“我会好奇的当然是你和我哥的啊。”暮念眨眨眼,像只狡黠的小狐貍,“我哥到底是怎么把你骗到手了,不是说你一直有个放不下的人吗?”
“当然是因为我心裏那个放不下的人就是你哥啊。”
“好呀,看来你们俩的故事还不短嘛!”
“也还很长,你给我们细细说来!”
暮念和宋鹊却一左一右呈围攻之势凑向宋周,看来这故事是不得不说了。
故事说长也长,说短也短。
长得跨越了宋周的整个青春,短得加起来也不过两三年。
到底是从那一刻开始动心的呢?是被许朝辞带着穿过寂静无人的学校去看红色山茶花的时候,是长跑摔倒被他背在背上跑向医务室的时候,是暑假最后一天被他拉着一起唱《私奔到月球》的时候,是被他问要不要一起去星星上的时候……
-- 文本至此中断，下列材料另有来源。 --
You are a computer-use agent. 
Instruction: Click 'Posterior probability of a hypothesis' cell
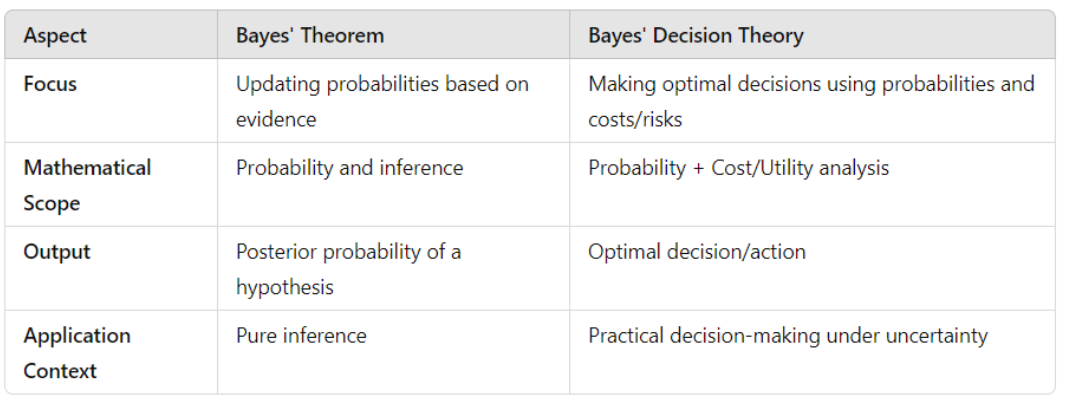(x=348, y=269)
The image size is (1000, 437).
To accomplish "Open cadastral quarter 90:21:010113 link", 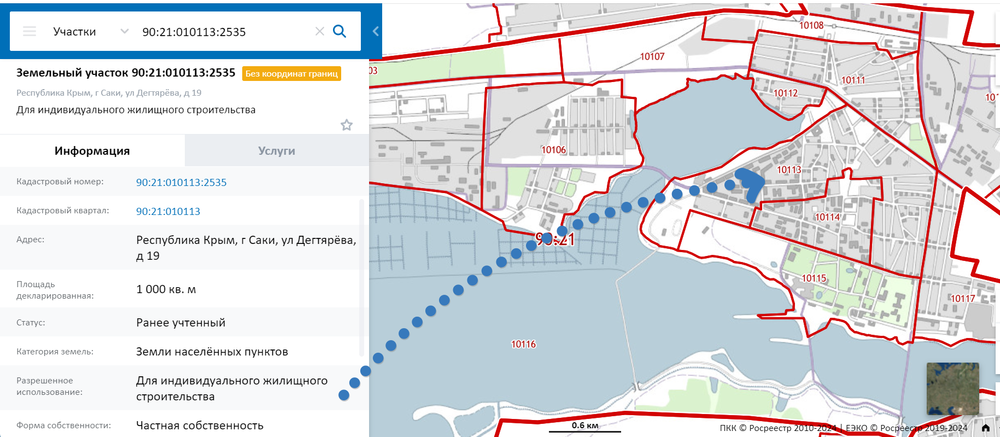I will [168, 211].
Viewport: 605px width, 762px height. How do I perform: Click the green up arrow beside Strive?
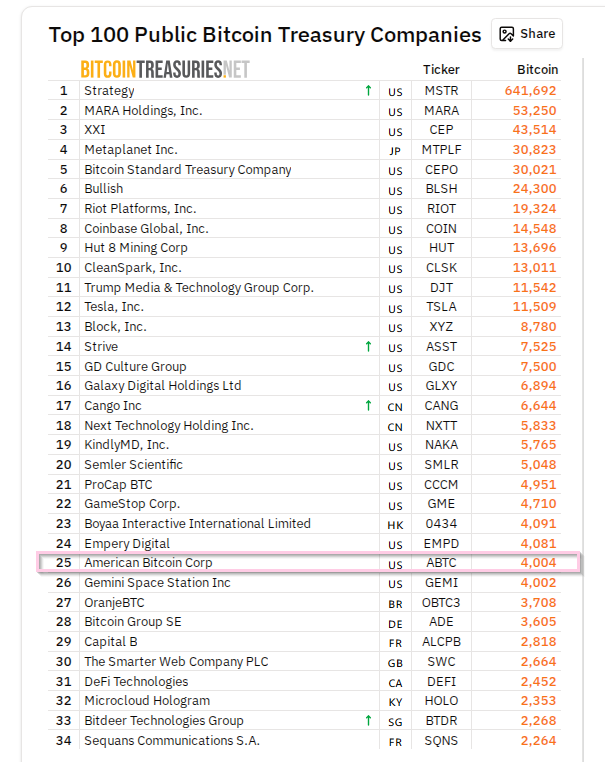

是无数个余星了了的黎明,是无数个晨光熹微的清晨,是无数个布满晚霞的傍晚,是无数个晚风吹拂的夜晚。
是被光格外眷顾的少年不打一声招呼闯进她的生活的那一刻起,只有黑白灰的青春突然也有了耀眼的光,让她念念不忘了好多年。
在和他人坦白心迹,回顾过去时,宋周也再一次清晰认识到,所有模糊不清的往事裏,唯有那个少年格外熠熠生辉,像是被剥离出来习惯性地放在了最重要的回忆那一格。
说到最后,暮念和宋鹊却都已迷糊睡去,只剩她清明无比,兴致颇高地裹了件外套跑去阳臺看星星。
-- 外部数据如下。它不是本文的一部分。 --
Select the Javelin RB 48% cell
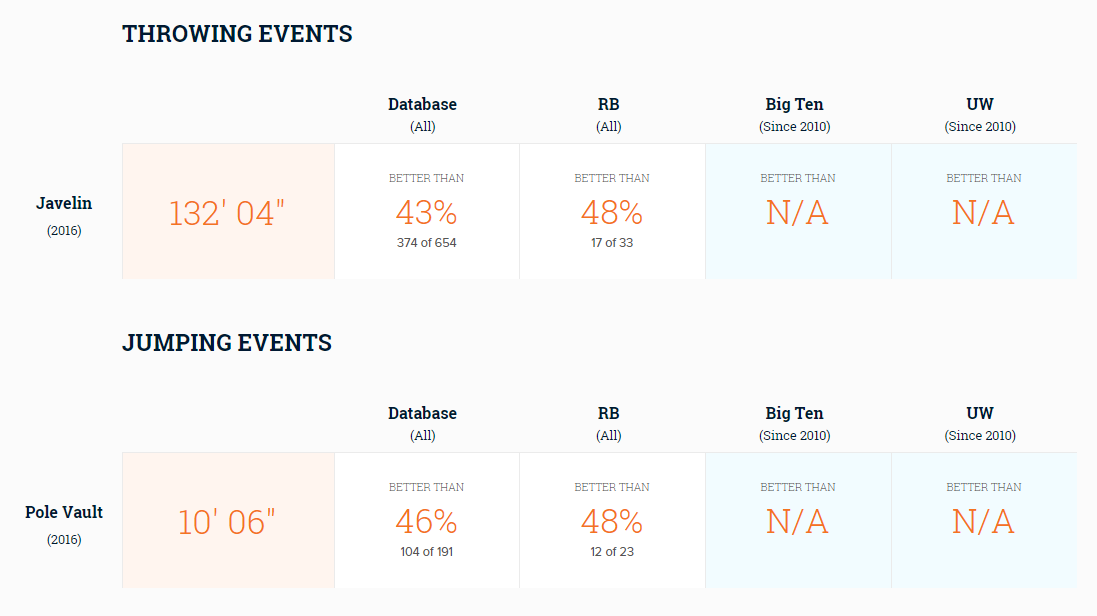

暮念的房间正对着酒店旁的那片湖,一推开阳臺门便是被月色笼罩下的潋滟湖色,月光清冷地洒满了湖面,鸟雀都休憩于周遭的枝桠,在一片寂寂中传来微弱的咕咕声。
月色很美,星星也格外地亮,她想起高中毕业那天她去图书馆还书,在那本陪了她一学期的陈旧不堪的《小王子》裏,她最后夹杂的秘密。
“努力遮掩喜欢,就像拼尽全力藏住一颗星星。”夜风微拂,她也沾染了月色的微蒙,喃喃地念出那张草稿纸上深藏的秘密,“致许朝辞。”
隔壁阳臺忽然发出了声响。
宋周探头望去,隔壁阳臺的躺椅上许朝辞正掀开了盖在身上的薄毯子,好整以暇地向她望过来。
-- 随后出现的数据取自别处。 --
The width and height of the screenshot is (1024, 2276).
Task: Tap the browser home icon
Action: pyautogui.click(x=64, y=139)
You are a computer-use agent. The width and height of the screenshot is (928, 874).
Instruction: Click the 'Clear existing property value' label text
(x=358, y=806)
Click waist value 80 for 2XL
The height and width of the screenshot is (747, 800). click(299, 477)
差点忘了,为了化妆师方便,隔壁房间专门划给了伴郎们。
一旁的琉璃玻璃窗透过室内的光,淡淡地打在许朝辞的脸上,衬得他格外温柔。
“你为什么不进去睡?”宋周攀着离他那边最近的栏桿。
“因为夜色很美,我猜你一定想看看。”许朝辞也挨了个最近的栏桿,两个人就这么隔着一米的距离,凭着轻扬的夜风将悄悄话送到。
宋周轻笑,“你就胡说吧。”
“我哪有胡说,你看你这不是出来了?”他倒是得意。
夜晚静悄悄的,风也骀荡,吹得人心间痒痒的。
“你前面是不是喊我名字了?”许朝辞眼眸深邃。
那些积压了许久的不敢送出的秘密,此时坦荡也变得无碍了。
宋周看向他眼底,“我以前在一本书裏夹了一句曾经想写给你的话。”
“不如现在说说。”他顿了顿,犹豫地添上一句,“要是骂我的话,还是别说了。”
宋周被他逗笑,自己以前在他眼裏难道对他是只有吐槽吗?
一阵笑过,宋周敛了敛笑意,“努力遮掩喜欢,就像拼尽全力藏住一颗星星。”
寂静中,宋周的声音格外清晰,她带着缱绻又无比认真,“许朝辞,这是我写给你的情书。”
“我收到了。”这一刻,所有拂面的微风都成了温柔的代名词,只听见他又重覆了遍,“我收到了,18岁宋周的秘密。”
一连消失好几天的“送星星”再次上线,在微博po出了一张在草稿箱裏存放了很久的照片。
缀满绿色爬山虎的走廊尽头,一个白衬衫少年正伏在桌上休憩,岁月静好,令人憧憬的青春气息扑面而来,那些还来不及留下老照片的岁月也仿佛得到了重现。
她的配文也没了往日的含蓄——一直喜欢的人。